On-chip phonon-magnon reservoir for neuromorphic computing.
Dmytro D Yaremkevich, Alexey V Scherbakov, Luke De Clerk, Serhii M Kukhtaruk, Achim Nadzeyka, Richard Campion, Andrew W Rushforth, Sergey Savel'ev, Alexander G Balanov, Manfred Bayer
Author Information
Dmytro D Yaremkevich: Experimentelle Physik 2, Technische Universität Dortmund, D-44227, Dortmund, Germany.
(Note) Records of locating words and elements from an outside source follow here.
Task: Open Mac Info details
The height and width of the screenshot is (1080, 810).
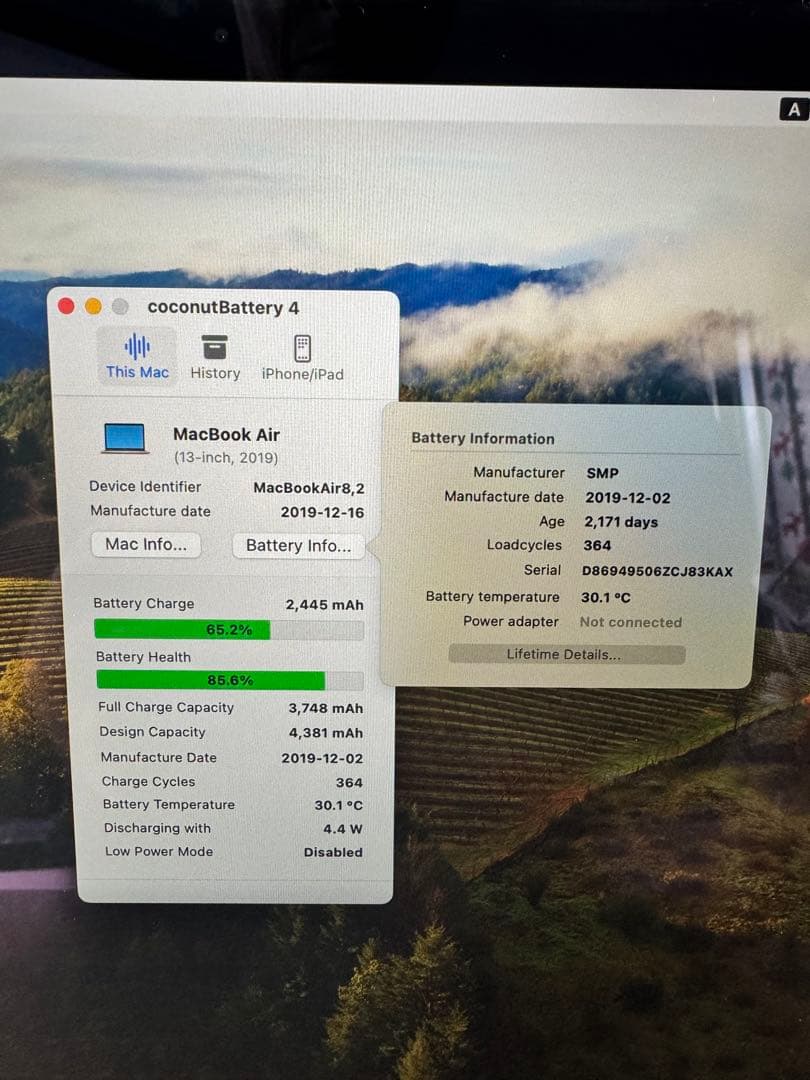Action: click(x=146, y=545)

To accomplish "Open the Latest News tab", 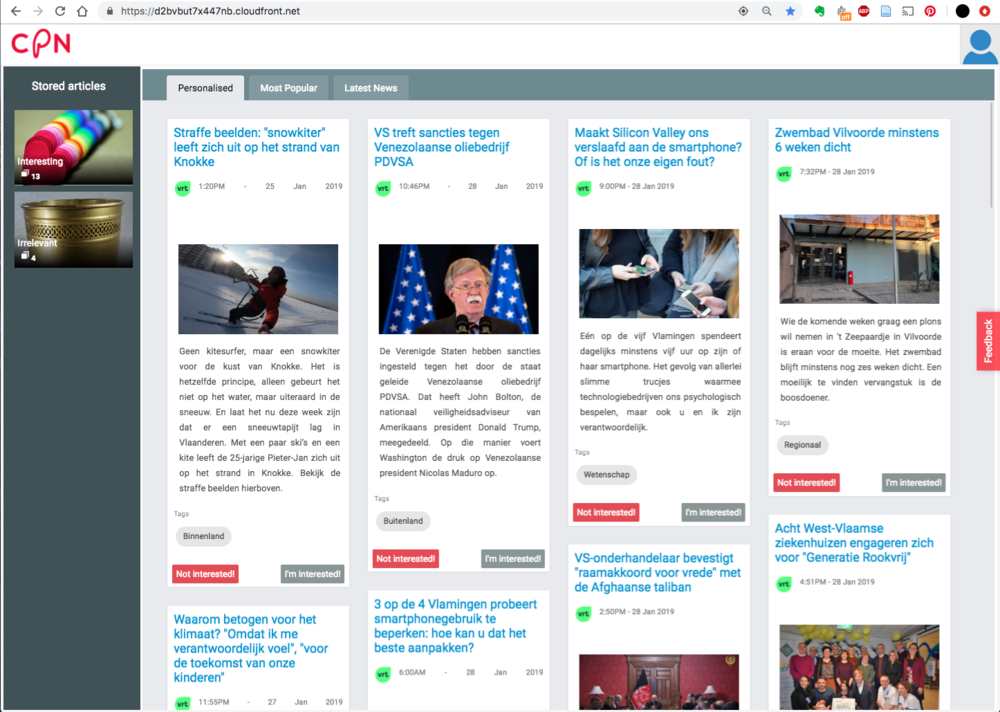I will pyautogui.click(x=370, y=87).
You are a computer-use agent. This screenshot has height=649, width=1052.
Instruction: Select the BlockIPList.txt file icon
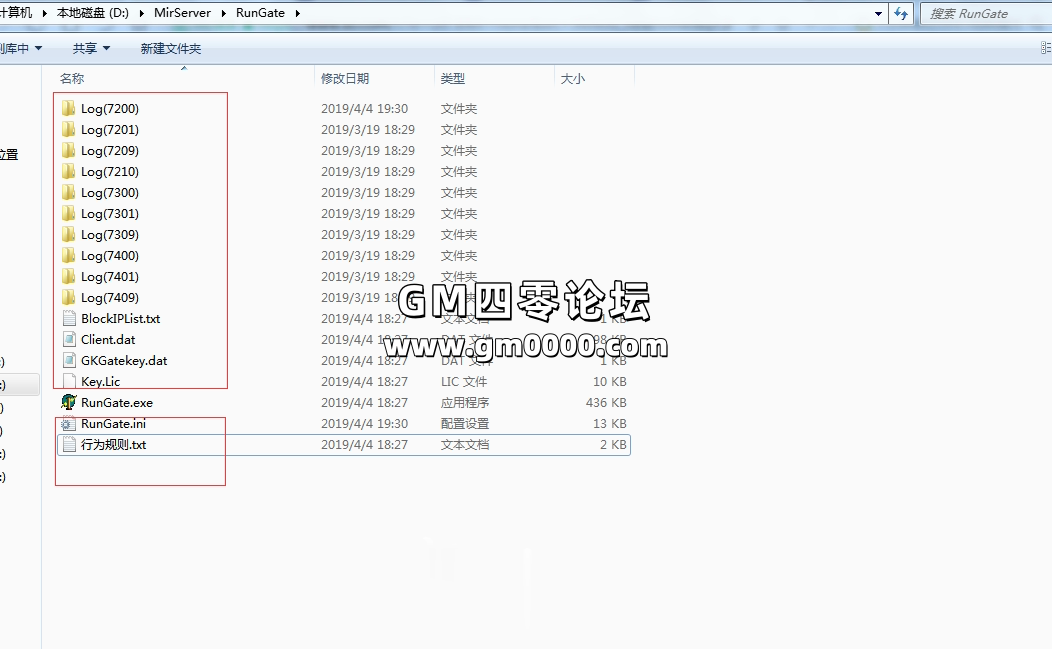pos(68,318)
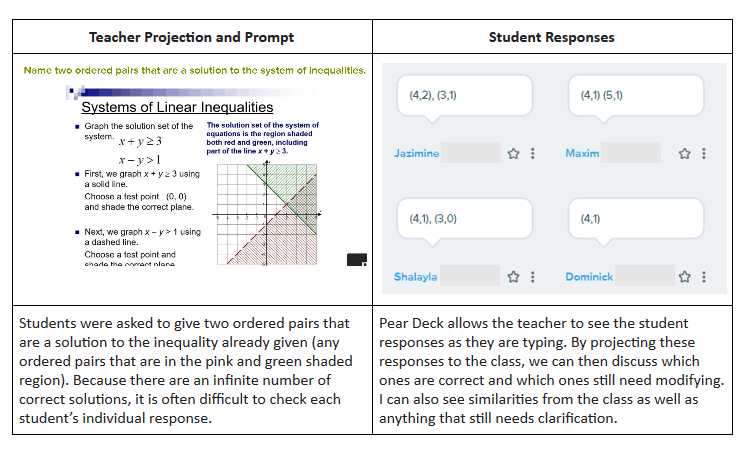Open more options for Shalayla's response
The width and height of the screenshot is (746, 455).
tap(532, 277)
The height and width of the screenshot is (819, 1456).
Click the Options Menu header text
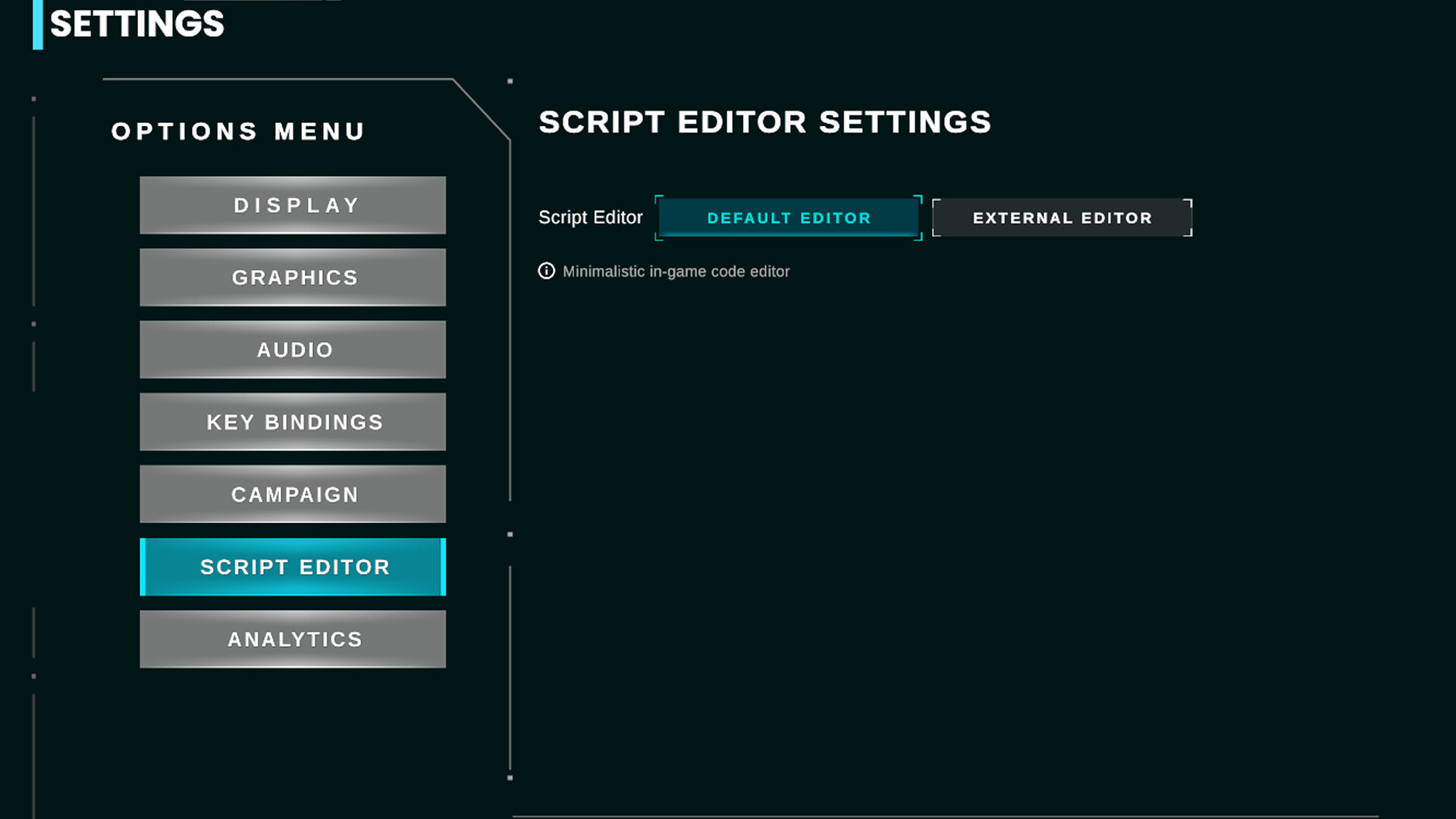coord(237,130)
Alexey V Scherbakov: Experimentelle Physik 2, Technische Universität Dortmund, D-44227, Dortmund, Germany. alexey.shcherbakov@tu-dortmund.de. ORCID
Luke De Clerk: Department of Physics, Loughborough University, Loughborough, LE11 3TU, UK. ORCID
Serhii M Kukhtaruk: Department of Theoretical Physics, V. E. Lashkaryov Institute of Semiconductor Physics, 03028, Kyiv, Ukraine. ORCID
Reservoir computing is a concept involving mapping signals onto a high-dimensional phase space of a dynamical system called "reservoir" for subsequent recognition by an artificial neural network. We implement this concept in a nanodevice consisting of a sandwich of a semiconductor phonon waveguide and a patterned ferromagnetic layer. A pulsed write-laser encodes input signals into propagating phonon wavepackets, interacting with ferromagnetic magnons. The second laser reads the output signal reflecting a phase-sensitive mix of phonon and magnon modes, whose content is highly sensitive to the write- and read-laser positions. The reservoir efficiently separates the visual shapes drawn by the write-laser beam on the nanodevice surface in an area with a size comparable to a single pixel of a modern digital camera. Our finding suggests the phonon-magnon interaction as a promising hardware basis for realizing on-chip reservoir computing in future neuromorphic architectures.